[Record set — start]

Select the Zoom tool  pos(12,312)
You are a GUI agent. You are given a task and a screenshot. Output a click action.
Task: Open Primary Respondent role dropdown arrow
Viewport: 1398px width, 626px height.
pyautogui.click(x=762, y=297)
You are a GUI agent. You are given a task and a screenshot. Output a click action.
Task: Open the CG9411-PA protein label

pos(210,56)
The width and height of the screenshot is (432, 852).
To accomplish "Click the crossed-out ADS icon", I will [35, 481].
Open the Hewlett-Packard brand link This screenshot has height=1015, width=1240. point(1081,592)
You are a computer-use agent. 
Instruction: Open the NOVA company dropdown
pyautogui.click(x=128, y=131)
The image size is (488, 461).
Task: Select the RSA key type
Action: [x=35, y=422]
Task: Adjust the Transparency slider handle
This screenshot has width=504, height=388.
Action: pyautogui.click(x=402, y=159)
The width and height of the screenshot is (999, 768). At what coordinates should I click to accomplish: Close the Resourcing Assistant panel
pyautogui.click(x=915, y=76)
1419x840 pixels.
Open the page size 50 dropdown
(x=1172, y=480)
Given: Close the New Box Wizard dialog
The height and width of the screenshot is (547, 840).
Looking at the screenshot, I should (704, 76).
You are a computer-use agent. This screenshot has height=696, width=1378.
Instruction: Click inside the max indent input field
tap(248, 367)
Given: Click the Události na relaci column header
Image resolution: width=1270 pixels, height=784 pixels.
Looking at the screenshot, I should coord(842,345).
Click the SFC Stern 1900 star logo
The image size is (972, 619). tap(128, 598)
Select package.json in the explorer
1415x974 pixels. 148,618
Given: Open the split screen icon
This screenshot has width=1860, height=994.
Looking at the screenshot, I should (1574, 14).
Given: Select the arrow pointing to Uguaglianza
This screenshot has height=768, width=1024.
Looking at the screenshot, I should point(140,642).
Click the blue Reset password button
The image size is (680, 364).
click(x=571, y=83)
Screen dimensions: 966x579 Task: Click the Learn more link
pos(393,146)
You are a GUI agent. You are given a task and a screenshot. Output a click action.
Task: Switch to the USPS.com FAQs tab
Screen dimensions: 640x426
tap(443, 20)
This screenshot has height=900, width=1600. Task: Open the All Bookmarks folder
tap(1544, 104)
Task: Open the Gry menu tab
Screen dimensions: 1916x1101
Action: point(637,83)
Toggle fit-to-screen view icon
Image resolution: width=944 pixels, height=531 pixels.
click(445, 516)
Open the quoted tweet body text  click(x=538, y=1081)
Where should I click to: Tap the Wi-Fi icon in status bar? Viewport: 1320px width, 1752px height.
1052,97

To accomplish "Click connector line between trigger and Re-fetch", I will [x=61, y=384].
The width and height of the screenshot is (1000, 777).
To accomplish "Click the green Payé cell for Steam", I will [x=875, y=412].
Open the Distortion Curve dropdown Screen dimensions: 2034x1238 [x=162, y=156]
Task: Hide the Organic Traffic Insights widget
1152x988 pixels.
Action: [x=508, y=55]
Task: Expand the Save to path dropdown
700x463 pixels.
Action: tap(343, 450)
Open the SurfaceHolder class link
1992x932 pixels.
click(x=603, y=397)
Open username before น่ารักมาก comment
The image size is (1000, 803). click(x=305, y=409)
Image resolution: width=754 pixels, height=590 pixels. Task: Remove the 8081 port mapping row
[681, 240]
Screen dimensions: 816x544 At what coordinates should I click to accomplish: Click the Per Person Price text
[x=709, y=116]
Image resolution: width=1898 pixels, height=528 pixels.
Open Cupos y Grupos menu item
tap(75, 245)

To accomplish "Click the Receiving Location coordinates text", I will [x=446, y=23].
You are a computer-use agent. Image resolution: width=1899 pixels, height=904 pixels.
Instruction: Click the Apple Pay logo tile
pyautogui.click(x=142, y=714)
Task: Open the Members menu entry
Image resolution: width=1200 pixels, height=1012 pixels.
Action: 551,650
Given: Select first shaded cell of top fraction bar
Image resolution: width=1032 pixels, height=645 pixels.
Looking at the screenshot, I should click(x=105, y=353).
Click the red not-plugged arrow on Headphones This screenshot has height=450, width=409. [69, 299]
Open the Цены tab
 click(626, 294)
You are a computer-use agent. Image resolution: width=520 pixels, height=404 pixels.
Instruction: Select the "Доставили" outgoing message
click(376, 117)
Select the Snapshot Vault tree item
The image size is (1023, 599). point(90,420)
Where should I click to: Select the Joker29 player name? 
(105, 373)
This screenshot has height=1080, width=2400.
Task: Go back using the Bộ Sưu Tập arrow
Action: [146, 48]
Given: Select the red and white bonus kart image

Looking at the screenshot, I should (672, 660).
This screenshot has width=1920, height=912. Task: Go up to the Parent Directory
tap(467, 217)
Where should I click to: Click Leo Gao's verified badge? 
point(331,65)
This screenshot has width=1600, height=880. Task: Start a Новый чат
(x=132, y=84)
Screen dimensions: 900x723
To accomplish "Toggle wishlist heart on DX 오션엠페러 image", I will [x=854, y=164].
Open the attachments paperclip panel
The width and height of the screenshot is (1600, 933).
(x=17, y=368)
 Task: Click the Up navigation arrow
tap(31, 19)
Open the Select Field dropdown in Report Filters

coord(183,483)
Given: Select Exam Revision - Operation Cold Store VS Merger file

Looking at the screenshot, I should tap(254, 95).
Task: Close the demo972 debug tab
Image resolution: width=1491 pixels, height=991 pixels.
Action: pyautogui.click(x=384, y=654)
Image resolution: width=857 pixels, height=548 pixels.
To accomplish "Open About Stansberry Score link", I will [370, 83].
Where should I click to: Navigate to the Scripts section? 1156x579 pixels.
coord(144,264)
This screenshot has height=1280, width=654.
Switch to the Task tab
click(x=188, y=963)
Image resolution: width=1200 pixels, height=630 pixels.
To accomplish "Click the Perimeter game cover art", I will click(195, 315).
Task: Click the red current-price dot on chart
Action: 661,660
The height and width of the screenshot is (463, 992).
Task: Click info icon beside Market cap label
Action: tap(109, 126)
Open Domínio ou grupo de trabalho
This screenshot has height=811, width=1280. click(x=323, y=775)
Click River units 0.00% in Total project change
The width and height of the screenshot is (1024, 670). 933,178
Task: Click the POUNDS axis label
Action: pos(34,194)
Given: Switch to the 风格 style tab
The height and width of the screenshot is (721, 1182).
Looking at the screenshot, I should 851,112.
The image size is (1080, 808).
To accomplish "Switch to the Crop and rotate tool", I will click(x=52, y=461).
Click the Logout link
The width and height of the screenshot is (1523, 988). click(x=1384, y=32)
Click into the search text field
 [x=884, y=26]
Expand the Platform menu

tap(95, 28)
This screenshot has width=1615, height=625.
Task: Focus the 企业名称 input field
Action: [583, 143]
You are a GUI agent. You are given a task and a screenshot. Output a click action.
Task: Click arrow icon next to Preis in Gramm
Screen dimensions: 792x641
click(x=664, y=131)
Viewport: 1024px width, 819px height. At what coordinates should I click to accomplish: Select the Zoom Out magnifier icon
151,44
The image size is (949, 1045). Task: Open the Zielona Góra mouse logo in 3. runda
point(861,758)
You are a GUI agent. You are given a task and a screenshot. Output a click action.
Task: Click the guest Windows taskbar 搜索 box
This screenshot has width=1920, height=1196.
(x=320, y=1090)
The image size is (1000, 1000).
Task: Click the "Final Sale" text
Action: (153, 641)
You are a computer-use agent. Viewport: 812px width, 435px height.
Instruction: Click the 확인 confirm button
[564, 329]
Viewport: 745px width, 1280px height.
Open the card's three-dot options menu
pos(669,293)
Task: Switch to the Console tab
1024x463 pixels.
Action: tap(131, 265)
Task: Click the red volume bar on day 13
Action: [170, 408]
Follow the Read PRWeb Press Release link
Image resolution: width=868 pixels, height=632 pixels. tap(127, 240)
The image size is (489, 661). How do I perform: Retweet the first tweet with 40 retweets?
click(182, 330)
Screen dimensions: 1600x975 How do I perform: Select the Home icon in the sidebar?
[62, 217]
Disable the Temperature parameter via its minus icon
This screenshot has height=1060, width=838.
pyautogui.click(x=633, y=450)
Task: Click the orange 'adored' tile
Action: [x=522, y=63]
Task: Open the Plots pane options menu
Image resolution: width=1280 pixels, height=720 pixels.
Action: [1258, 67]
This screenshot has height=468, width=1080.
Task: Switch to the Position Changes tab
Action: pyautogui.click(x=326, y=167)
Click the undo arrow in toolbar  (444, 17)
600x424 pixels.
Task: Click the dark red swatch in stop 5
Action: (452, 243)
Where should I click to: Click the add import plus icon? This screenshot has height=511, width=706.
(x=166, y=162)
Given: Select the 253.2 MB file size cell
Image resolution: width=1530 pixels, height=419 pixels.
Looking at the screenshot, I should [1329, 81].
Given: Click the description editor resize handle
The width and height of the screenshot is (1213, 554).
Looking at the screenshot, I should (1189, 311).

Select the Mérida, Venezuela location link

[Record set — finish]

**What is expected:** Within the material above, find every line containing the word "cell" and copy it.

**Result:**
To accomplish "Click the green Payé cell for Steam", I will [x=875, y=412].
Given: Select first shaded cell of top fraction bar
Given: Select the 253.2 MB file size cell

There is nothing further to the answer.